GERMANTOWN, Md. (WDVM) — As Metro’s ridership declines, the board suggests making major cutbacks with a nearly $500 million deficit.
Due to the pandemic’s impact on commuters, Metro’s new 2021 proposed budget suggests closing 19 stations, cutting back on weekend services, and closing at 9 pm. A few months ago Metro’s board discussed employee layoffs, reducing hours, and other internal cost-cutting measures.
The transportation system is heavily dependent on the Cares Act but officials say that funding will run out by the end of the year. Six months after the pandemic began, ridership continued to plummet approximately 80% from pre-pandemic levels. Most of the 19 stations that would close are in D.C., Virginia, and two in Prince George’s County Maryland. Those cutbacks will increase delays.

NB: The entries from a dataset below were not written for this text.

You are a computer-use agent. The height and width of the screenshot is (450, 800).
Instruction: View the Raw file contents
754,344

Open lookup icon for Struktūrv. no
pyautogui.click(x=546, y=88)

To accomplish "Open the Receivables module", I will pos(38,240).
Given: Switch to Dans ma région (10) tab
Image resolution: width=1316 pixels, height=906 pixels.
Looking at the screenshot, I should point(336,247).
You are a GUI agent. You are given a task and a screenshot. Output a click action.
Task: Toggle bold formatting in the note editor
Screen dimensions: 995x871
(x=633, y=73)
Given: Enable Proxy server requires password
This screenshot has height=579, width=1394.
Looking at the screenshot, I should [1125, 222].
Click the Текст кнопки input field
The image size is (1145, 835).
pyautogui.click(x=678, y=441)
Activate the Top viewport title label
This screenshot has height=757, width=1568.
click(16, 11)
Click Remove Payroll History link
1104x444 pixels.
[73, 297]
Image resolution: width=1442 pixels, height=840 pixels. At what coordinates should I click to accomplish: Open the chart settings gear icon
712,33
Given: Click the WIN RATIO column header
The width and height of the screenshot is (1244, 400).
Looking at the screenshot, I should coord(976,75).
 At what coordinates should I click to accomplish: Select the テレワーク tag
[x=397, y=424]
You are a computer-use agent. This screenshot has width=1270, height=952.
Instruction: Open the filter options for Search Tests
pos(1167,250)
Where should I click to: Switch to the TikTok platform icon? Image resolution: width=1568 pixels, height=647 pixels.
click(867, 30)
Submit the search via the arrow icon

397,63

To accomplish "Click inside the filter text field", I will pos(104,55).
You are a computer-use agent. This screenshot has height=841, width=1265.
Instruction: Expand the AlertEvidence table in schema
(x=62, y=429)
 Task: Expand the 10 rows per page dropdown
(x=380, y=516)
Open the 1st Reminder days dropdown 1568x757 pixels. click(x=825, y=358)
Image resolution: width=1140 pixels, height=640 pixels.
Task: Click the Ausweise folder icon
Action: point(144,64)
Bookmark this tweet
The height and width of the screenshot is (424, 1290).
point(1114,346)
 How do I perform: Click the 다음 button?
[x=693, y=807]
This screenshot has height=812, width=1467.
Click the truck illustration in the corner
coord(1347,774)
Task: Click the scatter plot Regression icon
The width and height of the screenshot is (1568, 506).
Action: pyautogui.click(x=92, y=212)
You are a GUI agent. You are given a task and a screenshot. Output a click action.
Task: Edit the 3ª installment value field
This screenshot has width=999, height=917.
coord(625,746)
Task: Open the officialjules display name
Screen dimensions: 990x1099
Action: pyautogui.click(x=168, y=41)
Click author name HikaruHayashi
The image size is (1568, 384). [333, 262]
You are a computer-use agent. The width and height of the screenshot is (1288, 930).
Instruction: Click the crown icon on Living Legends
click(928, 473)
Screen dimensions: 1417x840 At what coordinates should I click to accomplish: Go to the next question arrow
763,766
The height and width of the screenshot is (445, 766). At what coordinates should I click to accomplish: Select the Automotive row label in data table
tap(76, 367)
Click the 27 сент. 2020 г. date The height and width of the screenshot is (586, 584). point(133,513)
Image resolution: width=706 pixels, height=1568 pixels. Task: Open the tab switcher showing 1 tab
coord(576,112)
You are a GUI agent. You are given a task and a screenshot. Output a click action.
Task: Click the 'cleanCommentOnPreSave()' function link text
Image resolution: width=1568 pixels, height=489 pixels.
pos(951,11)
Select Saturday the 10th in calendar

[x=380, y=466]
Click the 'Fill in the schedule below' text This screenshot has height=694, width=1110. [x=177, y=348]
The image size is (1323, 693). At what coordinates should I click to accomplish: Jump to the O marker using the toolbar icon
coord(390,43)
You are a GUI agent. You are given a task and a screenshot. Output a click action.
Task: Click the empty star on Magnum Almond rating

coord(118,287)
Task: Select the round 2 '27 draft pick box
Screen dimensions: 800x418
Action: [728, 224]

“WMATA’s deeply troubling proposal is another reminder of the critical need for federal stimulus…. Regardless of party or ideology, we must once again come together to save Metro,” said D.C. Mayor Muriel Bowser.
“We all are in very similar situations, Chicago, L.A., and we’re all sort of in this same pressure because the ridership is not coming back as we all hoped and nor the economy as we all hoped,” said Paul Wiedefeld, WMATA, General Manager/CEO.
Those cutbacks could happen as early as next summer.